Dorsal root ganglia (DRG) relay sensory information to the brain, giving rise to the perception of pain, disorders of which are prevalent and burdensome. Here, we mapped expression quantitative trait loci (eQTLs) in a collection of human DRGs. DRG eQTLs were enriched within untranslated regions of coding genes of low abundance, with some overlapping with other brain regions and blood cell cis-eQTLs. We confirm functionality of identified eQTLs through their significant enrichment within open chromatin and highly deleterious SNPs, particularly at the exon level, suggesting substantial contribution of eQTLs to alternative splicing regulation. We illustrate pain-related genetic association results explained by DRG eQTLs, with the strongest evidence for contribution of the human leukocyte antigen (HLA) locus, confirmed using a mouse inflammatory pain model. Finally, we show that DRG eQTLs are found among hits in numerous genome-wide association studies, suggesting that this dataset will help address pain components of non-pain disorders.
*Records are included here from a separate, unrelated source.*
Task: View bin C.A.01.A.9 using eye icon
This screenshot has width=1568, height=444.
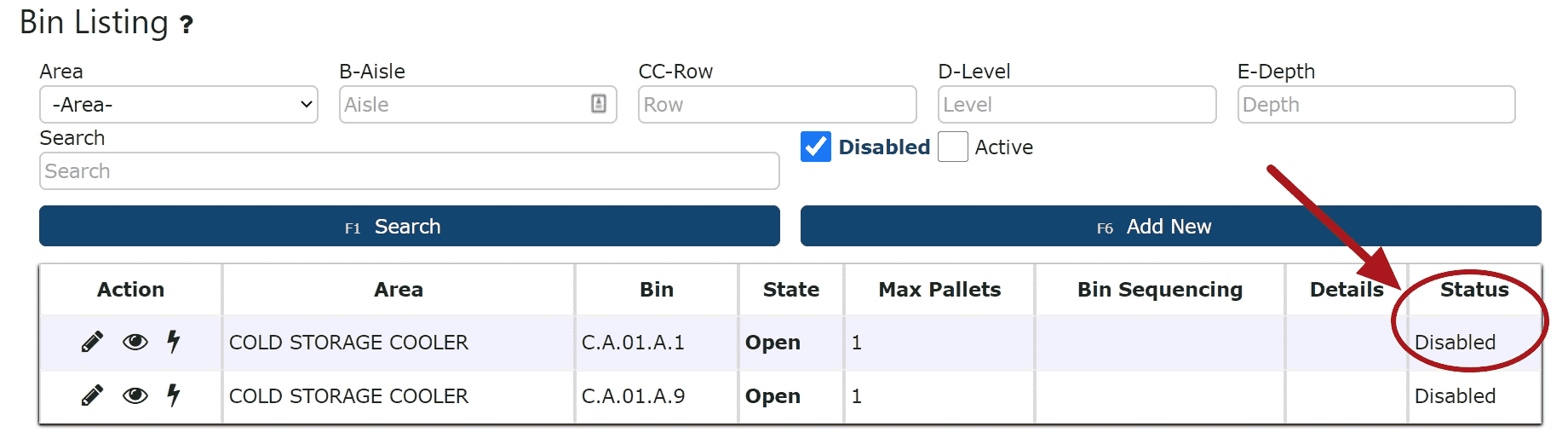Action: tap(135, 395)
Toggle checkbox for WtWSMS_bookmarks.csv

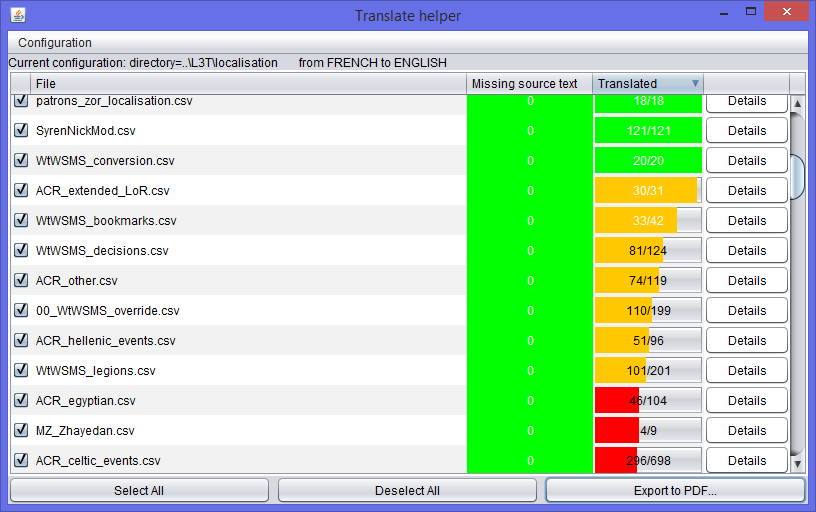click(x=20, y=221)
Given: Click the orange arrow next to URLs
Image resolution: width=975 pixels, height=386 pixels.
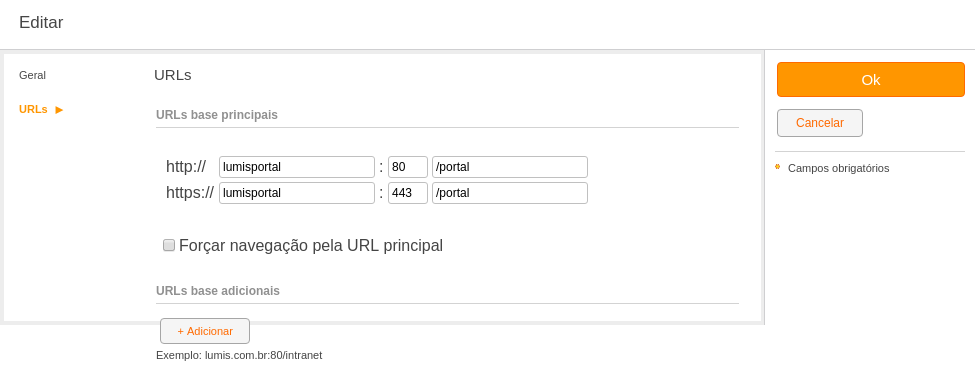Looking at the screenshot, I should tap(59, 110).
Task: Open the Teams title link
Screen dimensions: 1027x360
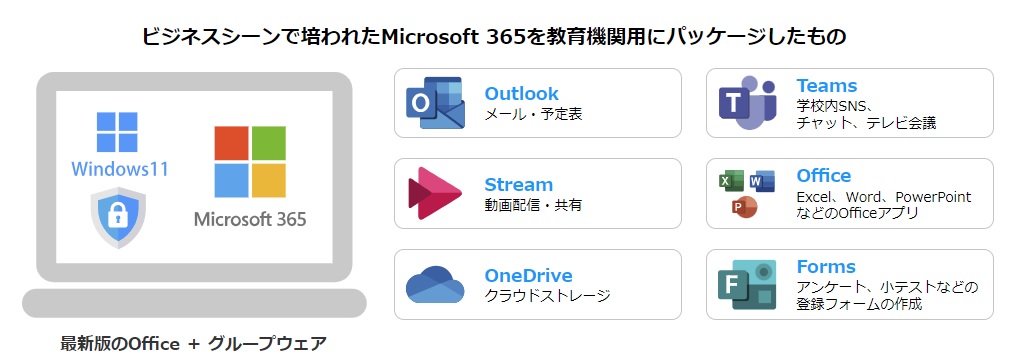Action: point(827,86)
A replication study of pain interactions with comorbidities
Expression quantitative trait loci (eQTL) are single nucleotide polymorphisms (SNP) for which expression level of a given gene is found to be strongly associated with allele content at the SNP. Dorsal root ganglia (DRG) relay sensory information from periphery into the central nervous system, therefore can be seen as sensory gates modulating intensity of pain. In the OPPERA cohort (dbGaP phs000762), we find that SNPs in the HLA MHC class II locus are strongly associated with facial and back pains GWAS, which signal also coincide with eQTL in DRG. We used data from UKBB cohort to replicate the finding of the OPPERA cohort, more specifically GWAS of chronic (3+ months) facial and back pains. SNPs identified in the OPPERA cohort are significantly enriched for stronger association in the UKBB cohort, for both facial and back pains, therefore replicating OPPERA's original findings.